Sideways is a 2004 American comedy-drama road film directed by Alexander Payne and written by Jim Taylor and Payne. A film adaptation of Rex Pickett's 2004 novel of the same name, Sideways follows two men in their forties, Miles Raymond (Paul Giamatti), a depressed teacher and unsuccessful writer, and Jack Cole (Thomas Haden Church), a past-his-prime actor, who take a week-long road trip to Santa Barbara County wine country to celebrate Jack's upcoming wedding. Sandra Oh and Virginia Madsen also star as women they encounter during their trip. The film premiered at the Toronto International Film Festival on September 13, 2004, and was released in the United States on October 22, 2004. Sideways received widespread acclaim from critics and is regarded as one of the greatest films of the 2000s. It was nominated for Best Picture, Best Director, Best Supporting Actor (Haden Church) and Best Supporting Actress (Madsen), winning Best Adapted Screenplay at the 77th Academy Awards.

Plot
Miles Raymond is an unpublished writer, a wine aficionado, and a depressed, middle-aged English teacher living in San Diego. He takes Jack Cole, his soon-to-be-married actor friend and former college roommate, on a road trip through the Santa Ynez Valley wine country. Jack now does commercial voice-overs and plans to enter his future father-in-law's successful real estate business. Soon after the trip begins, Miles insists on stopping to see his mother in Oxnard, as it is the day before her birthday. He steals a thousand dollars from her room that night. The men sneak out the next morning to avoid the birthday gathering.

Miles wants to spend the week relaxing, playing golf, and enjoying good food and wine. However, much to Miles' consternation, Jack is on the prowl and wants one last sexual fling before settling into domestic life. In the wine country, the pair dine at  The Hitching Post II. Jack sees that Maya, a waitress with whom Miles is casually acquainted, is interested in Miles; Miles thinks she is only being professionally friendly. Jack lies to Maya that Miles' manuscript has been accepted for publication, although it is only being considered. At a wine tasting the next day, Jack arranges a double date with a wine pourer named Stephanie, who is also acquainted with Maya.

During the date, Miles gets drunk and telephones Victoria, his ex-wife, after learning from Jack that she has remarried and will be bringing her new husband to Jack's wedding. The two couples go to Stephanie's home, where she and Jack adjourn to her bedroom for sex. Miles and Maya connect through their mutual interest in wine, and Miles kisses her awkwardly. As they are leaving separately, Miles gives her a copy of his manuscript, which Maya had earlier expressed interest in reading.

- [RECORDED INFORMATION]
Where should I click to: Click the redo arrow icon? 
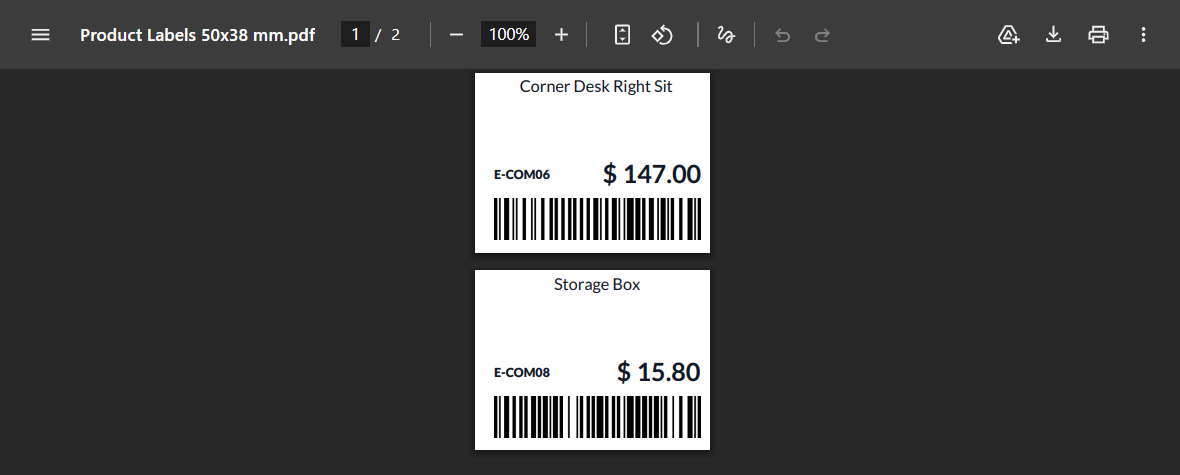(x=822, y=35)
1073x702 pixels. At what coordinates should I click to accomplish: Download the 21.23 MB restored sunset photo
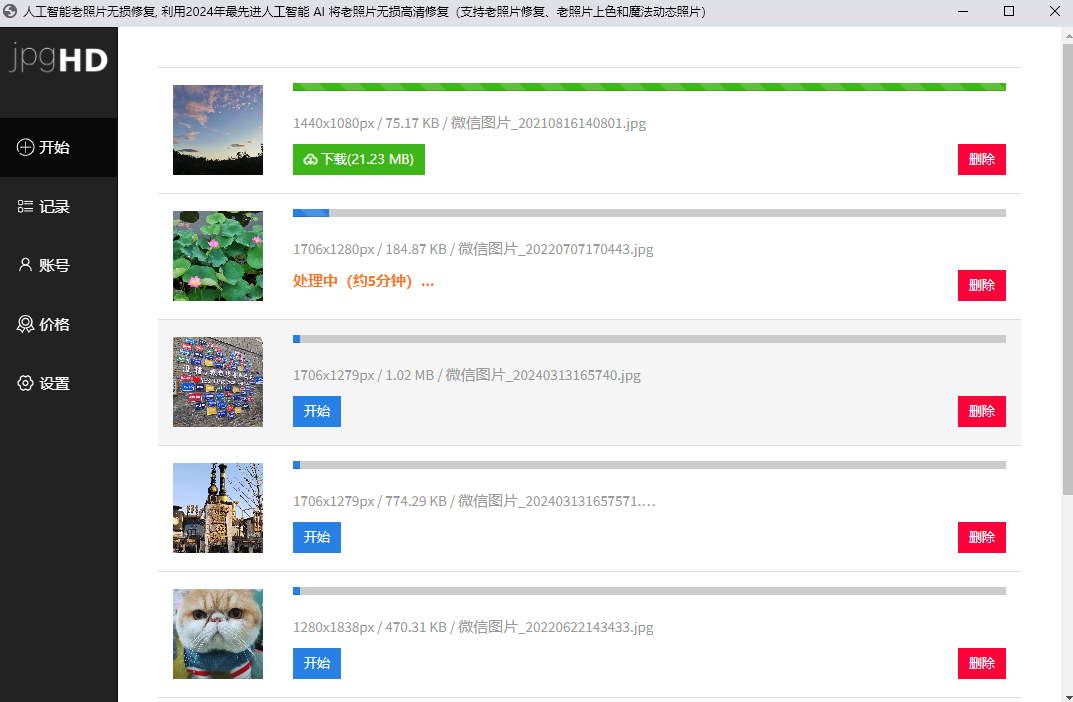[359, 159]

- [GOALS]
1: Answer these questions from the text on Sideways:
(a) On what date did the film premiere at the Toronto International Film Festival?
(b) In what town does Miles stop to see his mother?
(c) Where do Miles and Jack dine in the wine country?
2: Name every actor the text on Sideways mentions as appearing in the film.
3: Using the text on Sideways, decide whether each statement is true, and quote the words that settle it:
(a) Miles is an English teacher who lives in San Diego.
(b) Miles's manuscript has been accepted for publication.
(c) After the double date, the two couples go to Maya's home.
The data has no connection to the text on Sideways.

- [THE SOLUTIONS]
1:
(a) September 13, 2004
(b) Oxnard
(c) The Hitching Post II

2: Paul Giamatti, Thomas Haden Church, Sandra Oh, Virginia Madsen

3:
(a) Yes: "a depressed, middle-aged English teacher living in San Diego"
(b) No: "although it is only being considered"
(c) No: "The two couples go to Stephanie's home"